Confira a peça-filme "Onde Vivem os Bárbaros", do Coletivo Labirinto

Com direção de Wallyson Mota, espetáculo é a terceira montagem do grupo

Foto: Mayra Azzi


Desde sua fundação em 2013, o Coletivo Labirinto tem como pesquisa o olhar para as relações do sujeito com o seu panorama social através da dramaturgia latino-americana contemporânea. Onde Vivem os Bárbaros, de Pablo Manzi, é a terceira montagem do grupo e estreia de forma online e gravada. A direção e tradução são de Wallyson Mota, que também integra o elenco ao lado de Abel Xavier, Carol Vidotti, Ernani Sanchez e Ton Ribeiro.


Após estudos e passagens do grupo pela dramaturgia argentina e uruguaia, a peça escrita no Chile apresenta uma ampla base de reflexão para traços determinantes de nosso percurso social, tais como a normalização e a validação da violência dentro de contextos supostamente democráticos. O texto traz ainda uma oportuna reflexão sobre o arquétipo do bárbaro – o ser que está sempre fora da sociedade “civilizada”, excluído de seu epicentro político e social.


A obra conta a história de três primos que, depois de vários anos sem se ver, decidem se encontrar no Chile, em 2015. O anfitrião, diretor de uma ONG reconhecida por realizar ações de estabelecimento da democracia em zonas de conflito, se vê envolvido no estranho homicídio de uma jovem ligada a movimentos neonazistas. Este fato desencadeia atitudes inesperadas das personagens e um extenso debate sobre a ideia que cada um constrói sobre o outro, que culmina na deflagração das diferentes formas de violência entre os convidados.


Fotos: Mayra Azzi


Onde Vivem os Bárbaros apresenta uma sociedade que busca respostas rápidas para assuntos complexos, mesmo que para isso se arrisque pelo terreno das injustiças e se expresse por gestos inequívocos de silenciamento do que lhe é diferente – entendido então como um inimigo.

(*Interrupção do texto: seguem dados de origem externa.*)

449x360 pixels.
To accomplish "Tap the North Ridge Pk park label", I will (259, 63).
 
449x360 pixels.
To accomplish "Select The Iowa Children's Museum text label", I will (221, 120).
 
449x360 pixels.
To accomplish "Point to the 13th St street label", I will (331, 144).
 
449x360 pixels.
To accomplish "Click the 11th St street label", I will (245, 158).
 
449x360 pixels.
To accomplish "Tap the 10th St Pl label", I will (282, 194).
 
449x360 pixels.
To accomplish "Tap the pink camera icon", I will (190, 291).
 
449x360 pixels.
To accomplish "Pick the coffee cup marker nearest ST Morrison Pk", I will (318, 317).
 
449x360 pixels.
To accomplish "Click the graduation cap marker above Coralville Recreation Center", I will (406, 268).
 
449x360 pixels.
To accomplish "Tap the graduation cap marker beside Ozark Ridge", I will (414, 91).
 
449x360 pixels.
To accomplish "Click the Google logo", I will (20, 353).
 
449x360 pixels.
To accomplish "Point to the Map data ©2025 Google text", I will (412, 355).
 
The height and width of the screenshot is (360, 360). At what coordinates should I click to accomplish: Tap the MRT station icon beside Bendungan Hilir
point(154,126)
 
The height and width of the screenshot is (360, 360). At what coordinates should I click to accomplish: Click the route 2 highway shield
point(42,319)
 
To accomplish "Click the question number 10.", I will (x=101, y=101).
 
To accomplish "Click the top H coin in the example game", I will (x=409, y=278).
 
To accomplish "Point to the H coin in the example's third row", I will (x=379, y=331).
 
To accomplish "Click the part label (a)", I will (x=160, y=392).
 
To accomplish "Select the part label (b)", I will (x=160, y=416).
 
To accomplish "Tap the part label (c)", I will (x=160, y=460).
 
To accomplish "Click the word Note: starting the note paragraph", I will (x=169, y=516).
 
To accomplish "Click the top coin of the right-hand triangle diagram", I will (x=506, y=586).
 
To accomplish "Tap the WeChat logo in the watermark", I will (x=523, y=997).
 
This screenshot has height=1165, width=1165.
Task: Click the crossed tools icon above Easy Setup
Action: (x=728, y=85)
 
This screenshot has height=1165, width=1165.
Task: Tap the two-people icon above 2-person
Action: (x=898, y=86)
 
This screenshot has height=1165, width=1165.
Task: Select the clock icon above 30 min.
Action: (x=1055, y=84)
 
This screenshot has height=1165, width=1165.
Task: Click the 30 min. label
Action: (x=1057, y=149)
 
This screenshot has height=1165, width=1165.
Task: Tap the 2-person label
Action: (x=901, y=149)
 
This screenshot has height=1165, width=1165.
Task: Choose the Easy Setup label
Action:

Qualquer semelhança com o que vivemos não é mera coincidência. Ao conhecer essa dramaturgia, de diálogos ágeis e sinuosos, o Coletivo Labirinto pôde novamente (assim como tinha lhe parecido com o Argumento Contra a Existência de Vida Inteligente no Cone Sul, seu espetáculo anterior) deparar-se com um material que trata diretamente e de maneira vertical dos desdobramentos de nosso percurso social, estabelecendo assim uma ponte de interlocução com a realidade chilena – comum e ao mesmo tempo diversa a nós.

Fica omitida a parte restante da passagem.